■ **EXERCISE PROMPT**: From the data below, please reproduce exactly everything from the line that contains "Viewport: 468px width, 839px height." down to the line that contains "Task: Select the All filter", with both ends included.
....
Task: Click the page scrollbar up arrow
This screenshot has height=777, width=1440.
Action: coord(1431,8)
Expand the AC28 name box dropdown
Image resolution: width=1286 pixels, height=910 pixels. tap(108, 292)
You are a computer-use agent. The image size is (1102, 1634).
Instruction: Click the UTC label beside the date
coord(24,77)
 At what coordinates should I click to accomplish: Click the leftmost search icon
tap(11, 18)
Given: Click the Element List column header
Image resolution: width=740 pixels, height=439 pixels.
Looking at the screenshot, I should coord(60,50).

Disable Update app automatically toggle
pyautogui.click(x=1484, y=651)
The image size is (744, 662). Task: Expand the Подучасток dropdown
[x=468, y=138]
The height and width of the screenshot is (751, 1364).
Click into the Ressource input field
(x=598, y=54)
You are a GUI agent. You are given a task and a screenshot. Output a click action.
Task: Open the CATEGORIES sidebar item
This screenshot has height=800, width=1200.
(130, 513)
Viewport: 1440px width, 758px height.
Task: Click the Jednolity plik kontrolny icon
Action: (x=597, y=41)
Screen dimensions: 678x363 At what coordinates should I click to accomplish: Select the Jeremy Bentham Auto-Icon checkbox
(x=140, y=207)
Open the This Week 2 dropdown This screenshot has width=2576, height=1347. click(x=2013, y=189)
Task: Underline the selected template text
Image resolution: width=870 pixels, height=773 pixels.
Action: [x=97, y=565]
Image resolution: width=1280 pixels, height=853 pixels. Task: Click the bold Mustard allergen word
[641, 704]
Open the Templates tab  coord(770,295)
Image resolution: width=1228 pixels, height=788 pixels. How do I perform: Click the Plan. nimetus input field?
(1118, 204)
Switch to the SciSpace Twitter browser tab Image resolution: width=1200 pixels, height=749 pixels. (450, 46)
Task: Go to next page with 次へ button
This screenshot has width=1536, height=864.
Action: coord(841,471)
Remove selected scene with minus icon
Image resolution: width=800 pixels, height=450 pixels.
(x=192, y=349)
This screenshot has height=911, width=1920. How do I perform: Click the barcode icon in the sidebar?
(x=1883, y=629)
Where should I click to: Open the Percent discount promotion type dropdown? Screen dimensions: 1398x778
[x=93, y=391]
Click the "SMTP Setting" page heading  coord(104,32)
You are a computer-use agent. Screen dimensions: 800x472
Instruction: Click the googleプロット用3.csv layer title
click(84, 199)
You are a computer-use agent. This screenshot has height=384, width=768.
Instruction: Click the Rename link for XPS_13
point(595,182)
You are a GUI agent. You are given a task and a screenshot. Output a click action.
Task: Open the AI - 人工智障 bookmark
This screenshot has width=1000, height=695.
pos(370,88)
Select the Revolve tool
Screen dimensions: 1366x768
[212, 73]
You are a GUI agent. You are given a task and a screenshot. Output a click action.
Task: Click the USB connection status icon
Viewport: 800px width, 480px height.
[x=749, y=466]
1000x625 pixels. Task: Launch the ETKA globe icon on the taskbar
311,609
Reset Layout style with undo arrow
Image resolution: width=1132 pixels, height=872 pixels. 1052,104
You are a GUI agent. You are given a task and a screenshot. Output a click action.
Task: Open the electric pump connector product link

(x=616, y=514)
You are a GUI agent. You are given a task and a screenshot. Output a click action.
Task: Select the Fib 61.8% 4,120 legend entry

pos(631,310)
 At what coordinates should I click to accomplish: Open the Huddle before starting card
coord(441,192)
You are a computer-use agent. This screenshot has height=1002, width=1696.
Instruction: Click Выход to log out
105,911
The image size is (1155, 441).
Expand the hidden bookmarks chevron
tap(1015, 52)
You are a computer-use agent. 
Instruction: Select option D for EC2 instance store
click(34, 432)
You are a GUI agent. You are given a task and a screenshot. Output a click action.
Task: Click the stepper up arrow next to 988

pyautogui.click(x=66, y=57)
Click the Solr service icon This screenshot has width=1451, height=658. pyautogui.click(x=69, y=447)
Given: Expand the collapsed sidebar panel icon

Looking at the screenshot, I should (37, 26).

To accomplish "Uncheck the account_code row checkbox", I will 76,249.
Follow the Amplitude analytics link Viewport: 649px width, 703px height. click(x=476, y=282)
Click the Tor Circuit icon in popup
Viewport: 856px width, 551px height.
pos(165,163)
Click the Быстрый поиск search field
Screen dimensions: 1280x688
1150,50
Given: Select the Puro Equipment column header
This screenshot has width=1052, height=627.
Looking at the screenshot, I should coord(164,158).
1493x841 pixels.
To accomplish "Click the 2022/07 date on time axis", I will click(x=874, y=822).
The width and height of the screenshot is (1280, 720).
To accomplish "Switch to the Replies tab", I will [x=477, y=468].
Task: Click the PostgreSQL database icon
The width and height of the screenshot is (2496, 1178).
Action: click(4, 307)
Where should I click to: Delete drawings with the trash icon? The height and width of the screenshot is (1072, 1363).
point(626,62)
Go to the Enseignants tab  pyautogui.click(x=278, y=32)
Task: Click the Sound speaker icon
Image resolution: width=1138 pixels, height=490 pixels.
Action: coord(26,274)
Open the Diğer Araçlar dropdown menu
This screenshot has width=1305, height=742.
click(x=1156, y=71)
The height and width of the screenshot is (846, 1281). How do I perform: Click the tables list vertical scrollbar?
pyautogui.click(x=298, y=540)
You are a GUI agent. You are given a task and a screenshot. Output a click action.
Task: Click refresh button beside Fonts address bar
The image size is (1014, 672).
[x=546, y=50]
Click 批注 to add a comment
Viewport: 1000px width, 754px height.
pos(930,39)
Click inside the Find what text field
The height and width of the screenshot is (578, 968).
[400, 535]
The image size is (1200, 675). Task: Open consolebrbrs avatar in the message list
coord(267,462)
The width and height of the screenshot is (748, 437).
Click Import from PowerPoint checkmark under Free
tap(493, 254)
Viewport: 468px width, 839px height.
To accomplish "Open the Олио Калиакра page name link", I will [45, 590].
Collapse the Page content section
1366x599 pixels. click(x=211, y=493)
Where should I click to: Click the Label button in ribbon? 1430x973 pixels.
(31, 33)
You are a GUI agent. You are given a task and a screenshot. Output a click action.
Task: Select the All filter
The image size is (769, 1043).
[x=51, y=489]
....
■ **REPLY TO THE EXERCISE**:
Viewport: 468px width, 839px height.
To accomplish "Open the Олио Калиакра page name link", I will [45, 590].
Collapse the Page content section
1366x599 pixels. click(x=211, y=493)
Where should I click to: Click the Label button in ribbon? 1430x973 pixels.
(31, 33)
You are a GUI agent. You are given a task and a screenshot. Output a click action.
Task: Select the All filter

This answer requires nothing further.